Sóller is near the sea and nestled in a valley surrounded by the Serra de Tramuntana. It has a varied architecture both in its urban and rural areas. This privileged location has allowed the town to preserve its village status, avoiding large urban development projects, as has been seen in other parts of the territory.
The citrus fruit business has also had a significant impact on the architectural style of Sóller, on the one hand because of the many rural villas scattered throughout the valley, and on the other hand, as a result of the numerous mansions built by citrus merchants at the beginning of the 20th century. These merchants returned to the island after emigrating to Central America following the crisis in the late nineteenth century and, upon their return, they invested their savings into building mansions in the colonial style.
When you visit Sóller, do not forget to lose yourself in its streets and discover the varied architecture it has to offer. As you stroll through the streets, you can contemplate the different architectural styles, from the oldest, with the purpose of defending the territory, to the most stately or traditional buildings. Below you will find the secrets of the most significant buildings in the area, so you won’t miss a single detail!

Church of St. Bartholomew

The Church of St. Bartholomew (San Bartolomé), located in the central Plaza de la Constitución, is one of the most emblematic and historic buildings in the square, since its construction dates back to the 17th century.
Of Romanesque-Gothic style, its original dimensions were very different from those we see today, as it was reshaped and expanded several several times over the centuries, with one of the most important and significant occurring in 1688, when it partially collapsed, and was then rebuilt and converted into a baroque style church. During this 17th century reconstruction major changes in both style and size occur.
One of the most interesting features of this church is its spectacular façade, the work of Juan Rubió y Bellver, Gaudí's apprentice. Inside, the church has a rectangular floor plan with 7 chapels, the apostle Saint Bartholomew and Our Lady of Bonany.

The Bank of Sóller

Like the Church of Saint Bartholomew, the Bank of Sóller is located in the Plaza de la Constitución. The construction of the building dates back to 1899. The building was designed with the objective of providing a safe place to safeguard the money of everyone living there, but especially of the people who had migrated abroad and had now returned with a large fortune.
Architecturally, it stands out for the modernist details of its façade and the large portal. It was declared a historic-artistic monument in 1980.
The Bank of Sóller and the Church of St. Bartholomew form a perfect architectural bond thanks to the fact that they share the same architect, Joan Rubió y Bellver.

Torre Picada

The Torre Picada is a must-see to learn the history of Sóller and enjoy wonderful views of Port de Sóller and the Serra de Tramuntana.
Its construction dates back to the 17th century, it is a watchtower designed to defend the Port of Sóller from possible maritime attacks. Circular in its construction, it is 11m tall and has 3m thick walls, it housed 3 watchmen who were responsible for warning of any possible attack by sea.
A magnificent place to take a walk from the Port of Sóller and enjoy the marvellous views all along the way.

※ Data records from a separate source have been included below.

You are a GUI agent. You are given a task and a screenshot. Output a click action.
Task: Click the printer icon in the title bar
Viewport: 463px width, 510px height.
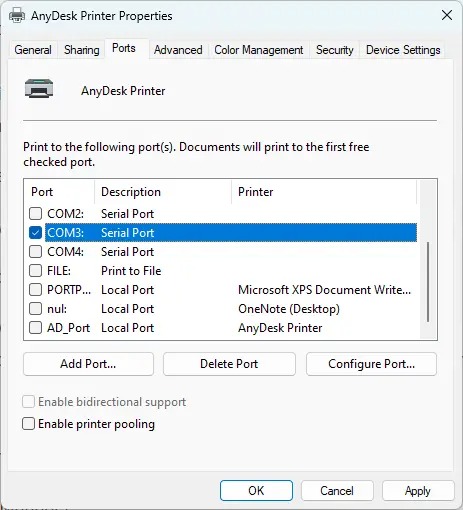(17, 15)
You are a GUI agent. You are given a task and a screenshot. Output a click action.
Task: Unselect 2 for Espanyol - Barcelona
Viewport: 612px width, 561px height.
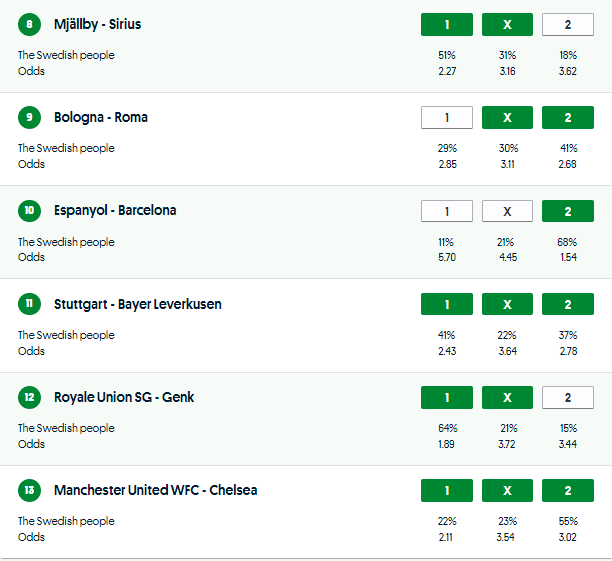tap(567, 211)
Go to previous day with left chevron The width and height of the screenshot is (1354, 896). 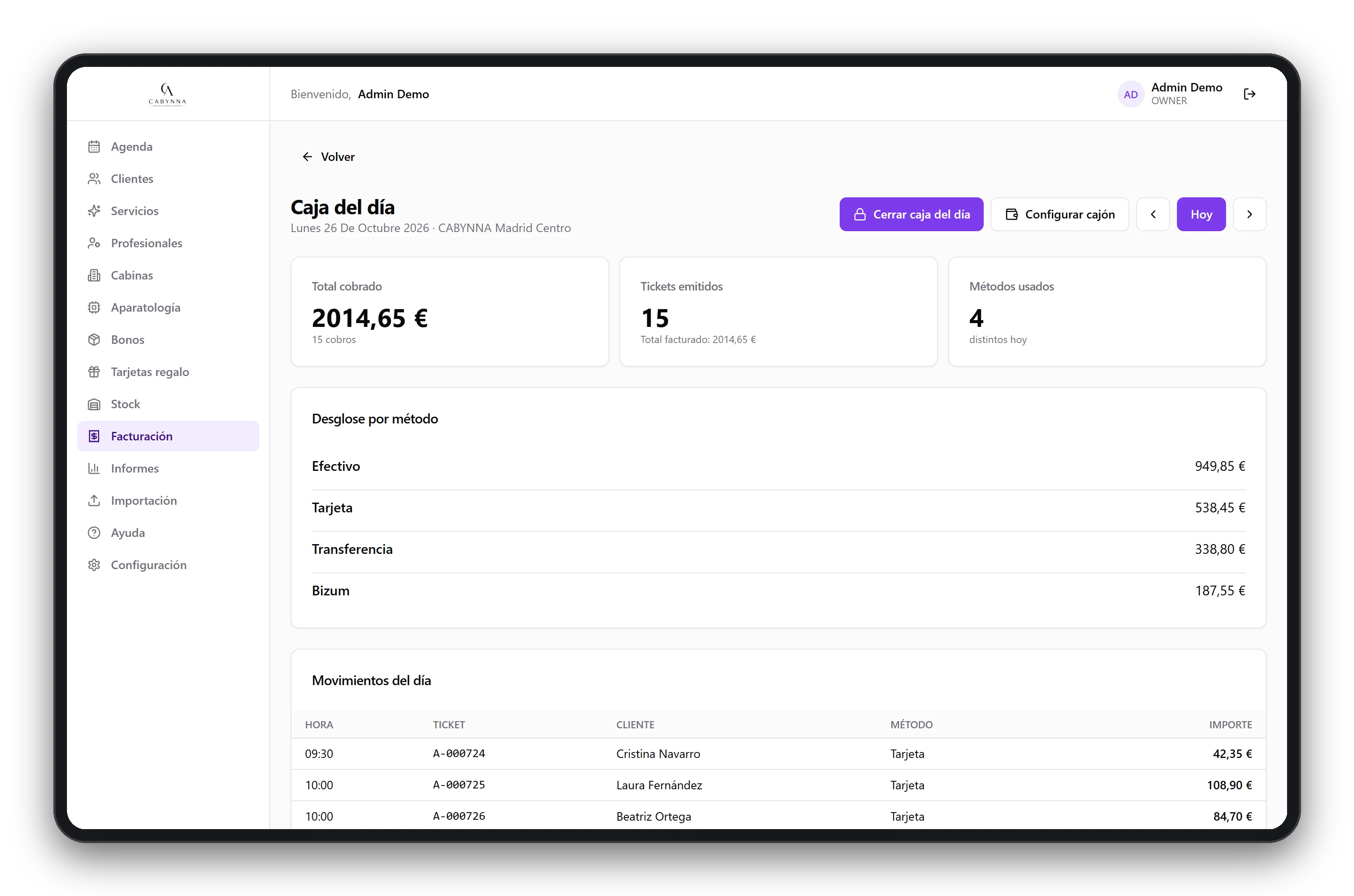coord(1153,214)
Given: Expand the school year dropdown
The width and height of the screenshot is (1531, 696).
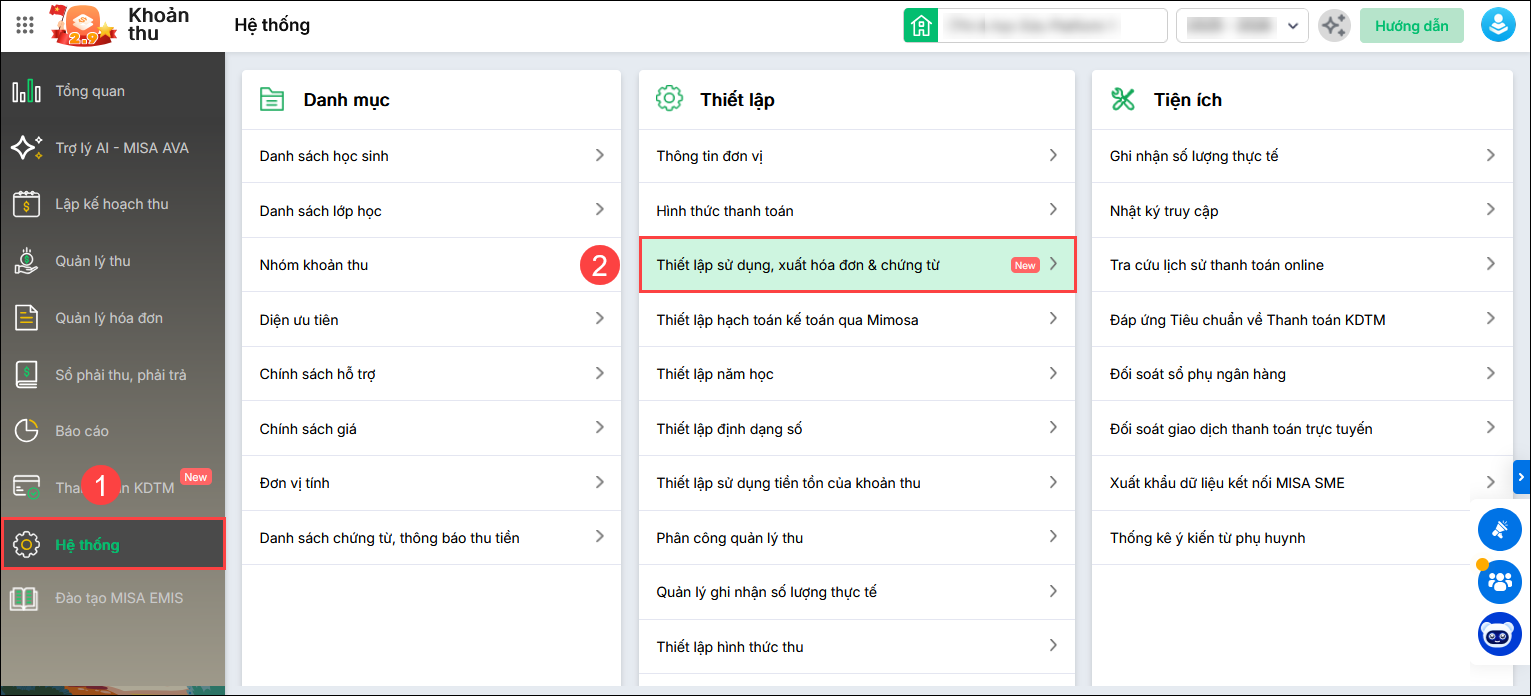Looking at the screenshot, I should coord(1242,26).
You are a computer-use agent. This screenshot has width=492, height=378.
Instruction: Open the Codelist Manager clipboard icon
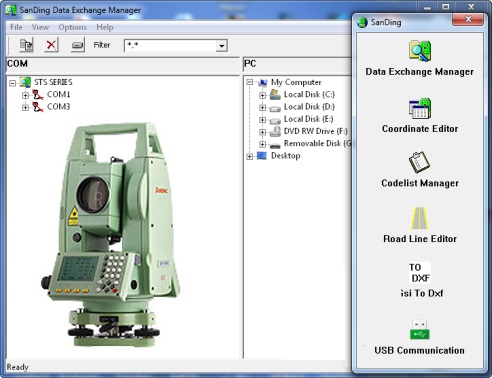[x=419, y=162]
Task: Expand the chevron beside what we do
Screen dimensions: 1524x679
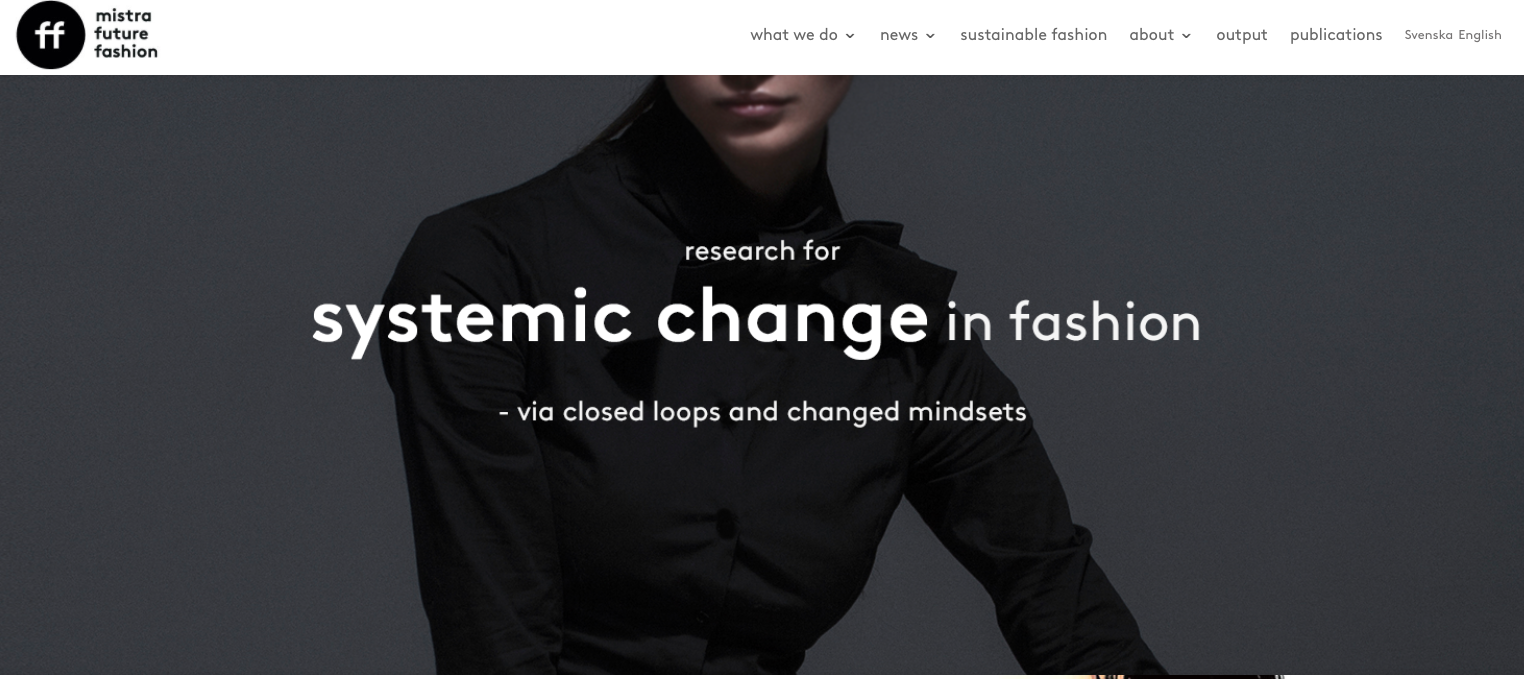Action: (x=850, y=36)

Can Prunera Modernist Museum

Can Prunera is one of the most beautiful modernist houses in Sóller, built in the early twentieth century, commissioned by Joan Prunera, and it is said that it was also built by Joan Rubió y Bellver.
Before becoming a museum, Can Prunera was a family home and it is a clear example of modernist architecture: on the façade there are stones that have been chiselled by hand, wrought iron and hand-worked wood. What also stands out in this facade is its voluptuous ornamentation with undulating shapes and plant and floral motifs typical of Catalan modernism. Don't miss a single detail of the ornaments on the upper level and the undulations of the windows on the first floor.
Currently, the Can Prunera Museum of Modernism is housed in Can Prunera and has different exhibitions of national and international artists.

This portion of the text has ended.